<VV> Overheating - Deflashing Heads

Dale Dewald dkdewald at pasty.net
Tue Jul 27 10:08:11 EDT 2010

At 16:18 7/26/2010 -0400, Bill H wrote:

>It hit me that not de-flashing my cylinder heads was a B-I-G mistake, and I
>better do this before I take the car out again on a trip.? She still runs 
>and I
>pray to the Al-mighty that I didn't damage her engine permanently.
>So, does anyone have suggestions for the best (and least intrusive) way to
>deflash the heads?? I don't mind removing the top shrouds if it doesn't 
>take all
>day to do, and if it makes de-flashing easier.? Can de-flashing be done 
>from the
>top of the engine instead of getting under the car

>.I've heard that a?long 1/8" drill bit is the best way to go.? If that's 
>so, then I assume that this size bit will fit in between the fins?

Yes, this job can be done in the car--it is just hard to lean over for the 
time it takes to do a good job. Unfortunately it will take most of a day to 
do. Perhaps you could rig up a table to lay down upon to work at it. Here 
are some suggestions to make the job easier:

1) Remove the both carburetors, fuel lines, cross shaft, and fuel pump 
(stock mechanical or dummy) as one complete assembly.  After removing the 
air cleaner pieces just disconnect the fuel line from the tank at the pump, 
remove the pump screw, disconnect the choke and accelerator rods, pull off 
the distributor vacuum line, remove the carburetor nuts, then lift the 
whole assembly out.

2) A hacksaw blade with the back side ground down works well to open up all 
but the most heavily block passageways. This is where a 1/8" dia 12" long 
aircraft drill bit comes in handy. However, I like to use the thicker and 
stronger blades that fit the Milwaukee Sawz-All. A 8" or 12" tapered 
general purpose or finer tooth blade works well.  Milwaukee also sells a 
hand grip with the clamp and screw for mounting any standard blade.

3) Remove the lower shrouds (you will generate quite a bit of aluminum 
dust) and slide a cheap florescent shop lamp under the head you are working 
on.  Take before/after photos so you can document the progress.

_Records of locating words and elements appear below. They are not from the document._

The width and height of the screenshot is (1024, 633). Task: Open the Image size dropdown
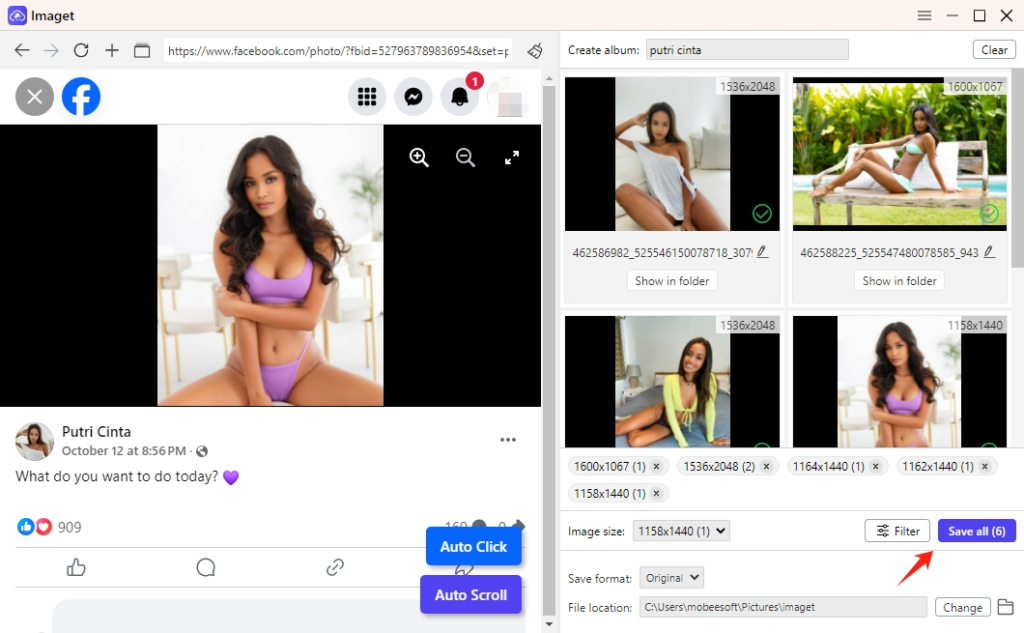681,530
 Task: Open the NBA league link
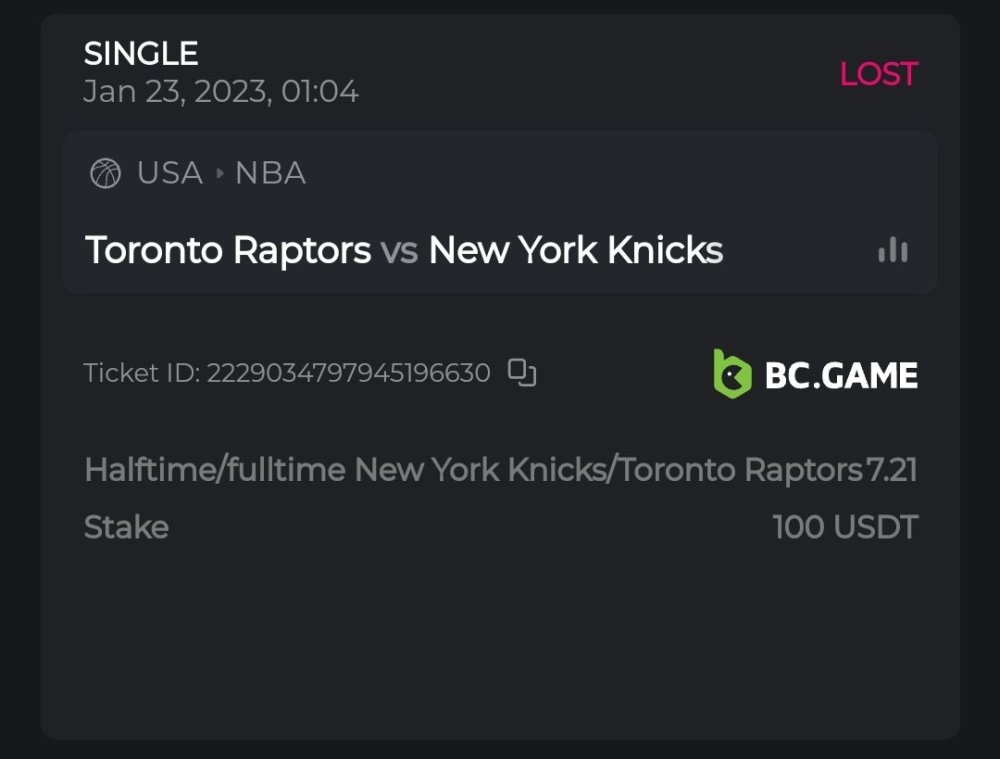tap(270, 174)
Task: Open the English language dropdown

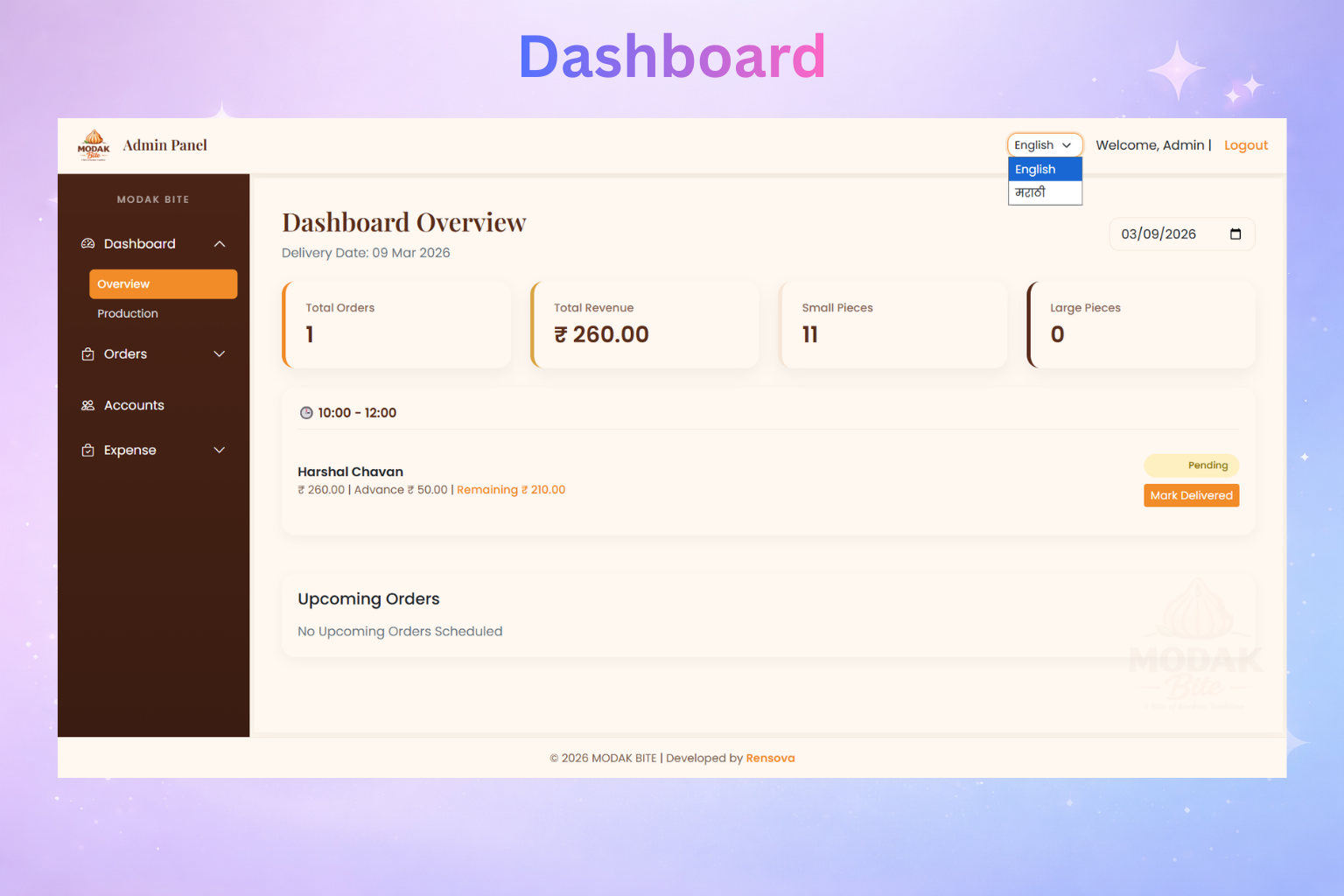Action: pyautogui.click(x=1044, y=145)
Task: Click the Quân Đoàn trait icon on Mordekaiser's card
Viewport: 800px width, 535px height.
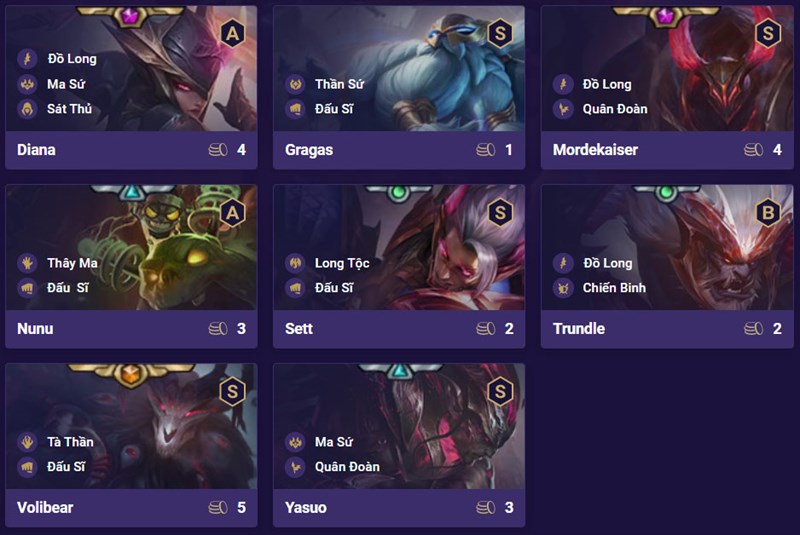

4) Check to make sure the "tempered air" hose from the top shroud to the 
heater box is in tact.  You may want to make a block off plate to fit in 
place of or under the outlet elbow for this hose. I have made a restrictor 
plate with a 1" hole in the middle to preserve yet reduce the this function 
but retain stock appearance.

Please report back to us as to what you find.

You may want to get into the habit of shifting to neutral whenever you stop 
at traffic lights or if in traffic it looks like you may be paused for a 
while. This lets the engine speed up a bit for better cooling.